━━━━━ Excerpted data ━━━━━
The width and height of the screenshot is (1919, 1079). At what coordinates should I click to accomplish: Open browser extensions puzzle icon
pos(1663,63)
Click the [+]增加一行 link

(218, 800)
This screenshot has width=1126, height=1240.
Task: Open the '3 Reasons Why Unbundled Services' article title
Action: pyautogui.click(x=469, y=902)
━━━━━
▶ _Your objective_:
Extract all the entries word for word.

▶ _Problem solution_:
The width and height of the screenshot is (1919, 1079). At what coordinates should I click to accomplish: Open browser extensions puzzle icon
pos(1663,63)
Click the [+]增加一行 link

(218, 800)
This screenshot has width=1126, height=1240.
Task: Open the '3 Reasons Why Unbundled Services' article title
Action: pyautogui.click(x=469, y=902)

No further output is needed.